After a ceremony with the participation of Culture and Tourism Minister Mehmet Nuri Ersoy, the 672-year-old tower was once again opened to the public.

The works have ended recently in the tower, which was handed over to the General Directorate of Foundations while it was being operated by the Istanbul Metropolitan Municipality.

From now on, the terrace of the tower will be reached by elevator but while coming down, stairs will be used instead so that one can see all the floors of the tower.

The restaurant and cafe inside the tower have been removed.

A rising name of the Turkish pop music industry, Zeynep Bastık, took the stage and gave a concert on social media within the scope of the reopening ceremony.

In May, the ministry took over the authority to operate the Galata Tower from the municipality.

On Aug. 13, however, a video recorded on a mobile phone of restoration workers drilling down the stone wall of the tower created a political firestorm.
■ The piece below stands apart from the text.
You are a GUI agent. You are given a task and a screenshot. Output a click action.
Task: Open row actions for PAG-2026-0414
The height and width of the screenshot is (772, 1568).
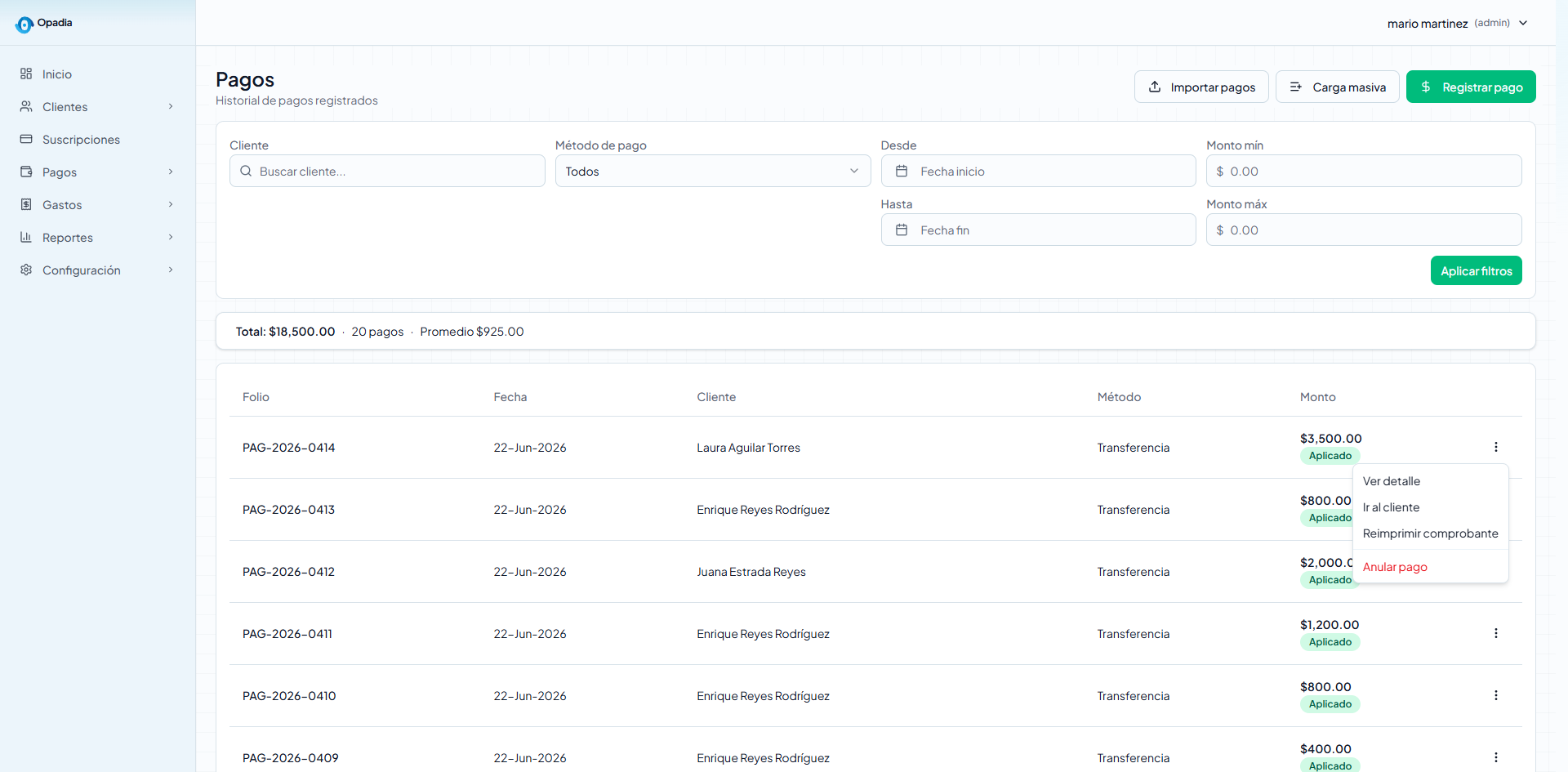1496,447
In the video, two restoration workers were seen drilling a corner of the inner wall of the tower with jackhammers.

Opposition leaders, the mayor of Istanbul, and many social media users reacted to the footage.

Galata Tower, one of the highest and oldest towers of Istanbul, was built in the 14th century by the Genoese colony as part of the defense wall surrounding their district in Beyoğlu, directly opposite of ancient Constantinople.

Just some hundred meters below the tower, a megaproject, known as Galataport, is expected to boost the city’s tourism and increase tourism revenues.

The project is being developed in Istanbul’s Karaköy district along the 1,200-meter coastline.